Bild: Lächelnd Seit' an Seit' ist nicht der aktuelle Zustand bei Jarasch (l., …
Frau Jarasch, in der Krise gut zusammen mit Franziska Giffey regieren und
sich gleichzeitig von ihr und der SPD abgrenzen, um im Wahlkampf als Grüne
zu punkten – wie soll das gehen?
Bettina Jarasch: Die Menschen haben gerade ganz andere Sorgen als eine
Wahlwiederholung. Da müssen wir zuallererst mal zeigen, dass wir es
hinkriegen, Berlin verlässlich durch die Krisen zu steuern. Das muss gehen,
und das kann gehen, wenn wir ein paar Dinge, ich nenne es mal so, vor die
Klammer ziehen. Das muss auch gehen, obwohl uns jetzt der Wahlkampf
einholt, wenn das Urteil des Verfassungsgerichts wie erwartet am 16.
November kommt.
Aber das ist ja gerade Ihr Dilemma: Bekommen Sie die Sache gemeinsam
gewuppt, profitiert davon üblicherweise die Nr. 1 – hier eben
Regierungschefin Giffey mit ihrer SPD. Wie gleichzeitig wuppen und explizit
für die Grünen werben?
Das meine ich ja mit dem Vor-die-Klammer-ziehen. Natürlich können wir nicht
so tun, als gäbe es keinen Wahlkampf – das wäre völlig unsinnig. Zugleich
befinden wir uns in einer Energiekrise. Auch die Inflation trifft viele der
Berlinerinnen und Berliner hart. Der Senat muss und wird arbeitsfähig
bleiben, um die Menschen zu entlasten und ihnen zu helfen. Und einige Dinge
müssen wir noch zusätzlich gemeinsam hinkriegen.
Und welche sind das?
Erstmal das Entlastungspaket des Senats als Ergänzung zu dem, was vom Bund
kommt. Dafür beschließen wir kommenden Dienstag einen Nachtragshaushalt …
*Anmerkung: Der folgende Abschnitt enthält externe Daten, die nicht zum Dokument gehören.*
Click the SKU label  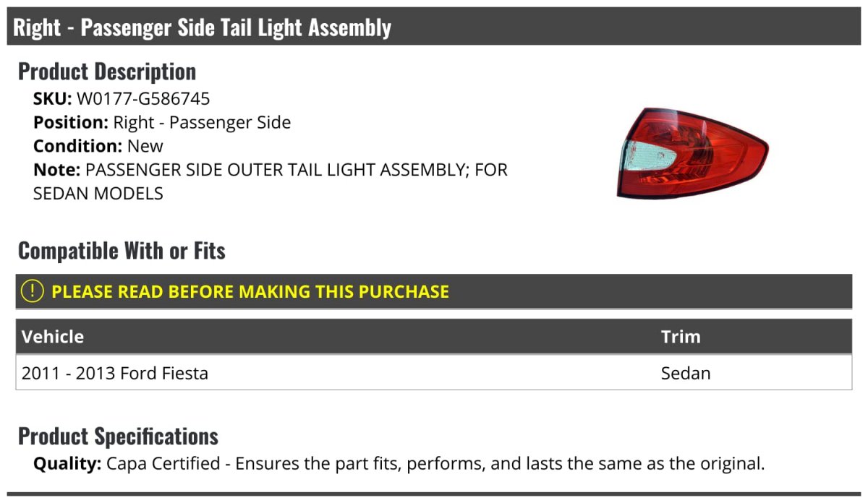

Auf den kommen wir später noch zu sprechen.
Daneben darf man im Sinne einer guten Regierungsarbeit nicht plötzlich
anfangen, populistisch ganz tolle Dinge in die Welt zu setzen, die dann
nicht kommen …
… was allerdings zum üblichen Spiel gehört.
Das würde aber gerade in der jetzigen Situation das Vertrauen in die
Glaubwürdigkeit von Politik weiter erschüttern. Was gefordert wird, muss
auch umsetzbar sein. Trotz Wahlkampf müssen wir liefern, was mit dem
Entlastungspaket versprochen wurde. Und da kann ich sagen, ich habe
geliefert: Das 29-Euro-Abo ist eine Entlastung, die ankommt und auch schon
in Kraft ist …
Die Urheberschaft dafür hat sich jüngst im Parlament wieder die SPD
zugeschrieben.
Gute Ideen haben immer viele Mütter.
… Väter aber auch.
Mir ist neben dem 29-Euro-Abo aber besonders wichtig, dass wir nun die
Menschen entlasten, die es besonders nötig haben. Deshalb haben wir
vereinbart, dass es von Januar bis März befristet das Sozialticket für 9
Euro gibt. Das haben wir mit dem Verkehrsverbund auch schon verhandelt. Die
Sozialsenatorin hat vorgeschlagen, zusätzlich den Zugang zum Sozialticket
für alle zu erweitern, die durch die Wohngeldreform künftig einen Anspruch
auf Wohngeld haben.
Und Sie finden das …?
Das finde ich gut, das ist gezielte Entlastung für die, die wenig
verdienen. Sozial gestaffelte Angebote brauchen wir natürlich auch dann,
wenn das bundesweit gültige 49-Euro-Ticket kommt. Das muss aber alles im
Verkehrsverbund Berlin-Brandenburg verhandelt werden, da können wir nicht
alleine Wünsch-dir-was spielen.
Das Besondere ist ja, dass sich die Umfragelage gegenüber 2021 so stark
verändert hat: Die Grünen liegen deutlich vor der SPD, der damaligen
Wahlsiegerin – Sie haben eine zweite Chance, Regierungschefin zu werden.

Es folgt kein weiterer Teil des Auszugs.